En Gambie et en Guinée Bissau, la Société Civile et l’opposition comptent un effet domino des manifestations monstres au Sénégal quand les dirigeants craignent le pire. Umaru Embalo et Adama Barrow pas du tout rassurés sur une déliquescence de la situation politique à Dakar qui pourrait ne pas être maîtrisée surtout avec la crise actuelle 

Tant en Guinée Bissau qu’en Gambie, c’est un secret de polichinelles de dire que les populations de ces deux pays ont toujours dénoncé « l’immixtion » de Dakar dans leur cuisine interne. En Gambie, depuis la chute du dictateur Yaya Jamneh et l’installation du Président Adama Barrow sous forte escorte de l’armée sénégalaise et de la CEDEAO, nombreux sont ceux qui crient à « l’annexion » de ce pays anglophone enclavé dans le Sénégal. Pire, certains opposants comme Usainou Darboe, Hallifa Sallah ou Mana Kandeh, dénoncent la présence militaire sénégalaise.

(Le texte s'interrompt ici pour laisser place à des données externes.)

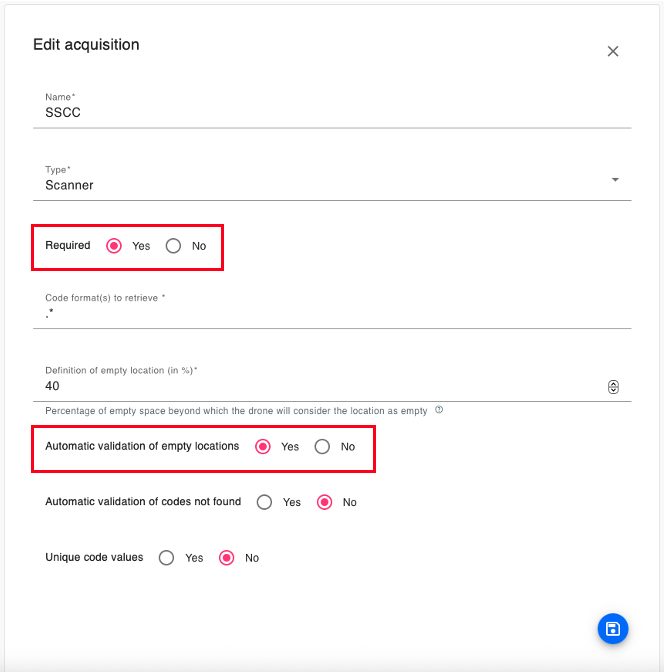Select Yes for validation of codes not found
The image size is (664, 672).
pyautogui.click(x=264, y=502)
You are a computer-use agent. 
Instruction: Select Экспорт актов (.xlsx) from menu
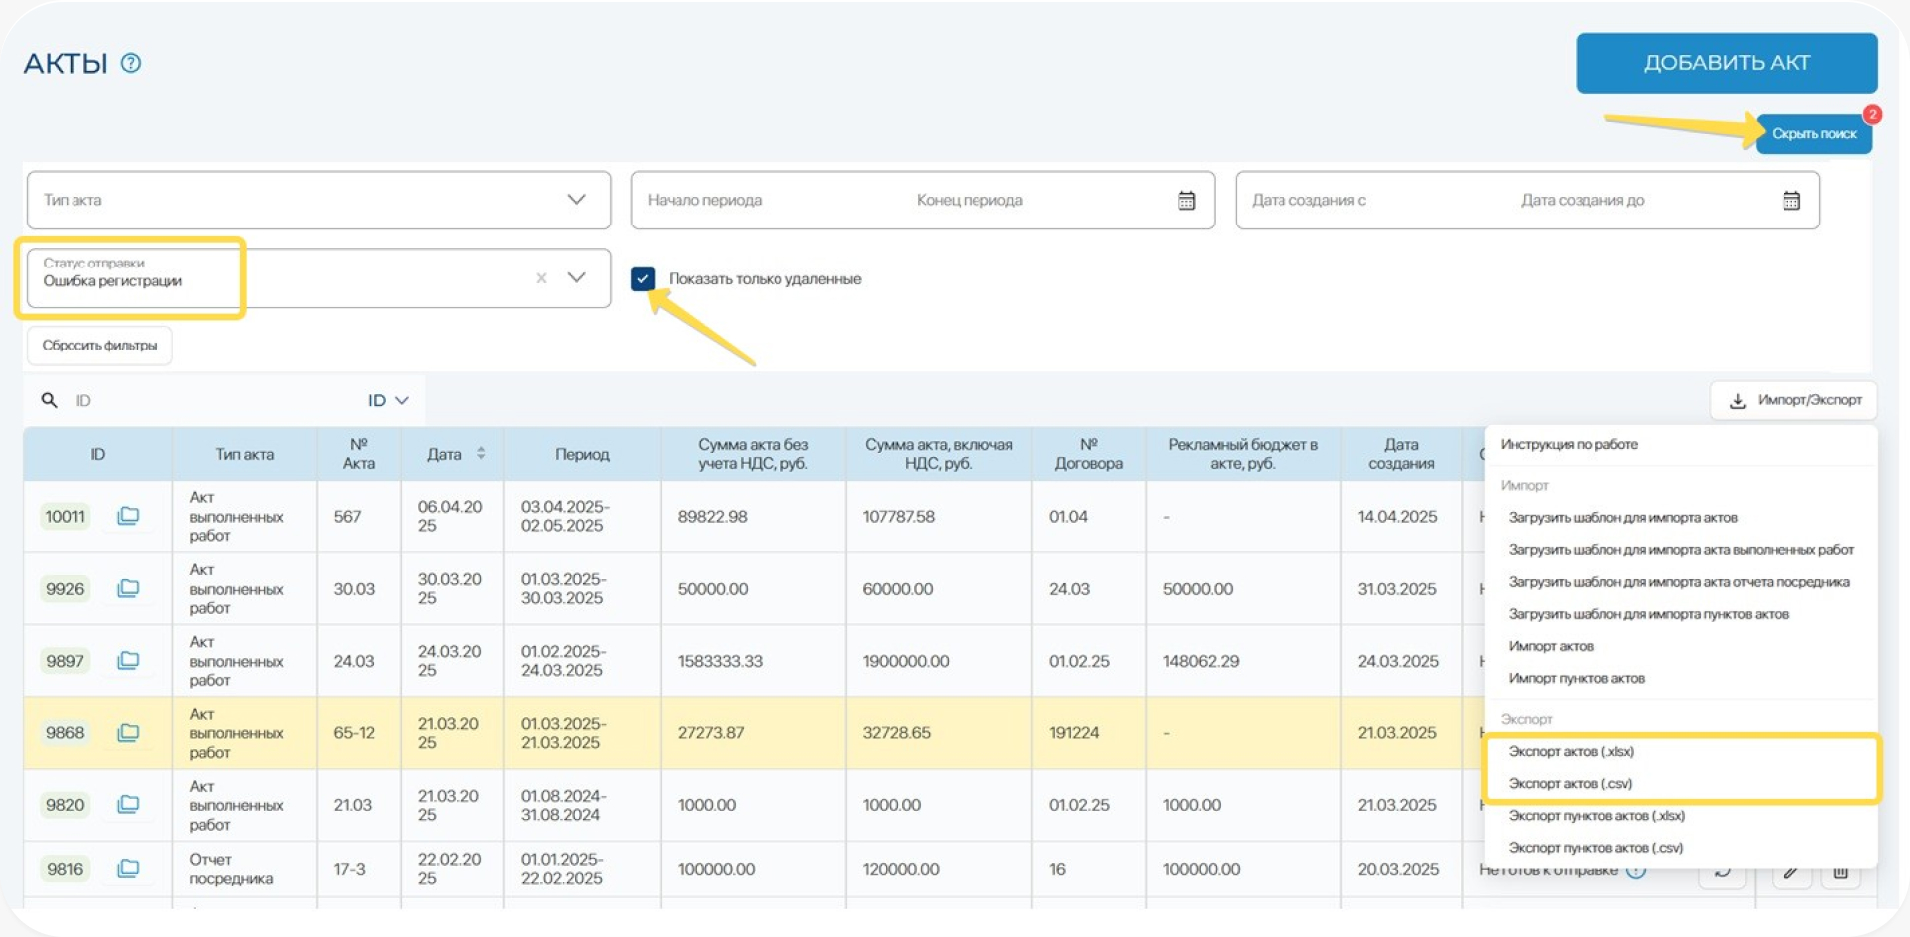click(x=1571, y=752)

Un sentiment anti sénégalais de plus en plus visible, selon Amadou Tine, un restaurateur établi à Banjul depuis une vingtaine d’années. « Avant, on avait pas de problèmes meme si le régime de Jamneh était très dur. Nous étions protégés, nous n’étions pas rackettés contrairement à maintenant », nous confie le propriétaire du restaurant « Keur Ndèye ». Et, le plus grave, poursuit Amadou Tine, « Aujourd’hui, les gambiens ne cachent plus leurs sentiments à notre égard, nous reprochant d’avoir colonisé le pays. Mais le plus grave, c’est le discours acerbe des politiques surtout aujourd’hui quand le Président Adama Barrow s’est rendu à Dakar ».

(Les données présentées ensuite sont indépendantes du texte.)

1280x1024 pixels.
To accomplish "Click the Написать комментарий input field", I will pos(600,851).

Avec le déplacement du Président Adama Barrow hier mercredi à Dakar alors que les sénégalais pansent leurs blessures, dans les réseaux sociaux, on assimile ce déplacement à une prise d’ordre auprès de Macky Sall. A Bissau, tout le monde craint que la grève générale ne dégénère surtout avec la venue de Domingo Simoes Pereira les jours prochains.

Si en Gambie malgré la présence militaire sénégalaise, la proximité entre les deux peuples fait qu’il y’a encore beaucoup de retenu dans les propos pour dénoncer la présence militaire étrangère en terre gambienne. Ce qui est loin d’être le cas en Guinée Bissau où celui qui a été installé par la CEDEAO en plein contentieux électoral, ne rend pas les choses faciles. Umaru Embalo pour ne pas le nommer, installé en février 2020, n’a cessé de braquer les populations et l’opposition de manière particulière. Entre emprisonnement, bastonnades publiques, arrestations arbitraires et kidnapping, le « Général » a fait amplifier le sentiment anti sénégalais.

Pour l’avocat Clément Biague, « Ici c’est clair pour tout le monde que c’est Macky Sall qui est derrière Umaru Embalo. Et cela est d’autant plus évident qu’à chaque fois que les tenants du pouvoir ont des bisbilles, ils se retrouvent à Dakar pour trouver une solution ». Pour le juriste, « C’est Umaru Embalo en personne qui a dit publiquement que le président sénégalais donne de l’argent à tous les politiciens Bissau guinéens. Cette affirmation a fini de convaincre tous que les ordres viennent de Dakar ».

« Nous avons toujours coopéré avec les différents présidents sénégalais et cela a toujours été productif pour nos deux pays. Mais, en nous imposant Umaru Embalo qui comme Macky Sall, emprisonne ou exile les opposants, le sentiment le plus partagé est que le Sénégal est juste intéressé par les ressources pétrolières Bissau guinéennes », révèle Simoes Vieira du PRS. Des propos confirmés par Cheikh Abdoulaye Touré l’un des représentants de la communauté mouride, « Je suis dans ce pays depuis 2007 et je n’ai jamais eu de problèmes mais, aujourd’hui, c’est comme si nous étions responsables de la présence de Umaru Embalo à la tête du pays et, à chaque occasion, certains n’hésitent pas à te le faire savoir de manière violente ».

« Avec la grève générale des travailleurs qui sont sans salaires depuis plus de six mois et l’arrivée de l’opposant Domingo Simoes Pereira cette fin de semaine, tous les commerçants craignent le pire », confie Cheikh Abdoulaye Touré.